● WHAT YOU HAVE TO DO
Using the records below, quote only the span that opens with the line containing "Click the browser back arrow" and closes with the line containing "Click dpVal hint", exactly and inclusively.

● PROVIDED MATERIAL
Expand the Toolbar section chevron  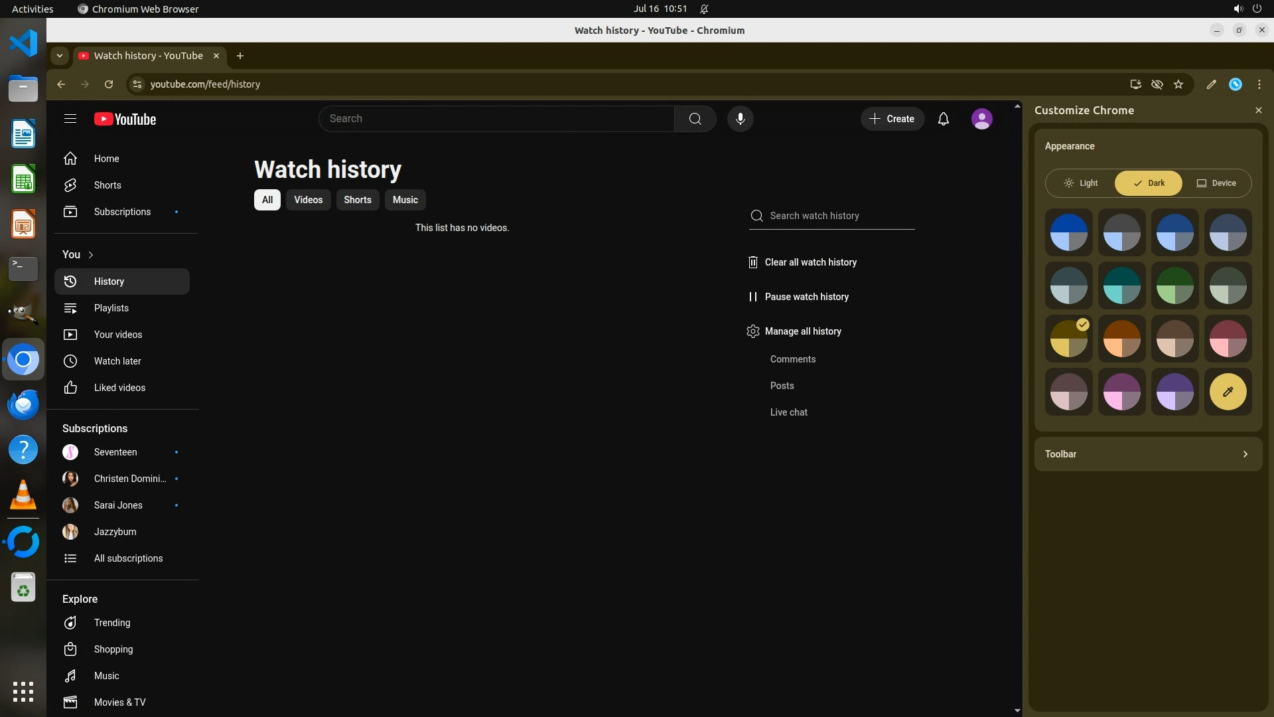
--
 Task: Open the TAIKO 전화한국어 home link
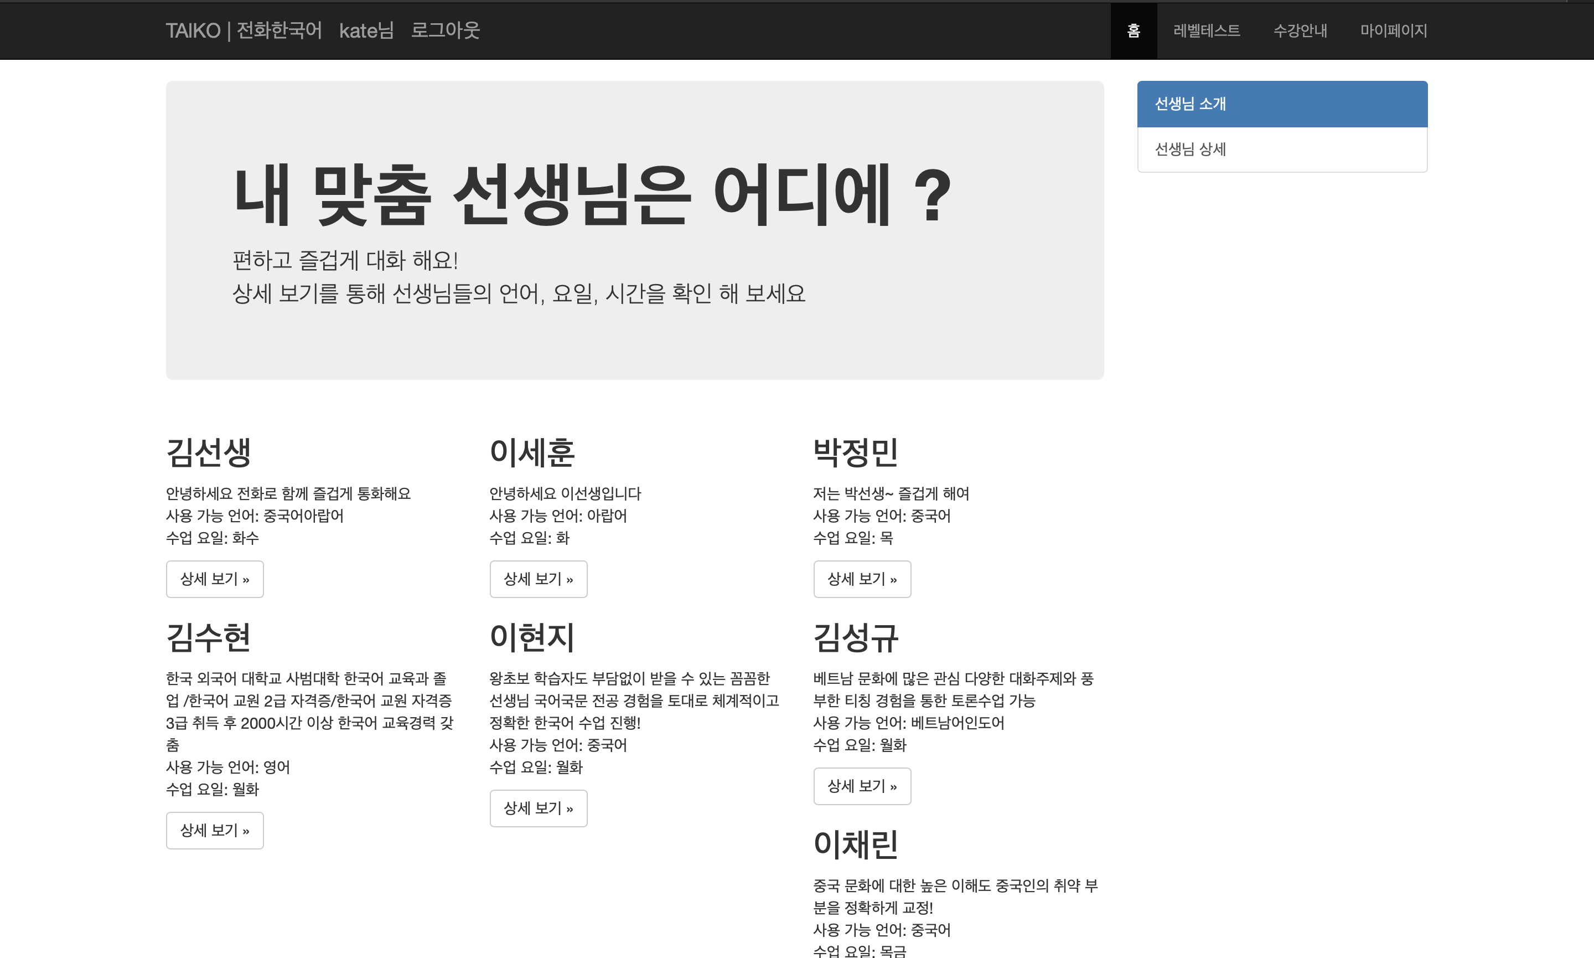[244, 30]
==
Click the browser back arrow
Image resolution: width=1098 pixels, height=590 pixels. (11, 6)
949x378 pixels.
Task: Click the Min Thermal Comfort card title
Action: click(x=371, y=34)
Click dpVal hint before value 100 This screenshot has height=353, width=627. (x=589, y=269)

● EXPECTED OUTPUT
Click the browser back arrow
Image resolution: width=1098 pixels, height=590 pixels. (11, 6)
949x378 pixels.
Task: Click the Min Thermal Comfort card title
Action: click(x=371, y=34)
Click dpVal hint before value 100 This screenshot has height=353, width=627. (x=589, y=269)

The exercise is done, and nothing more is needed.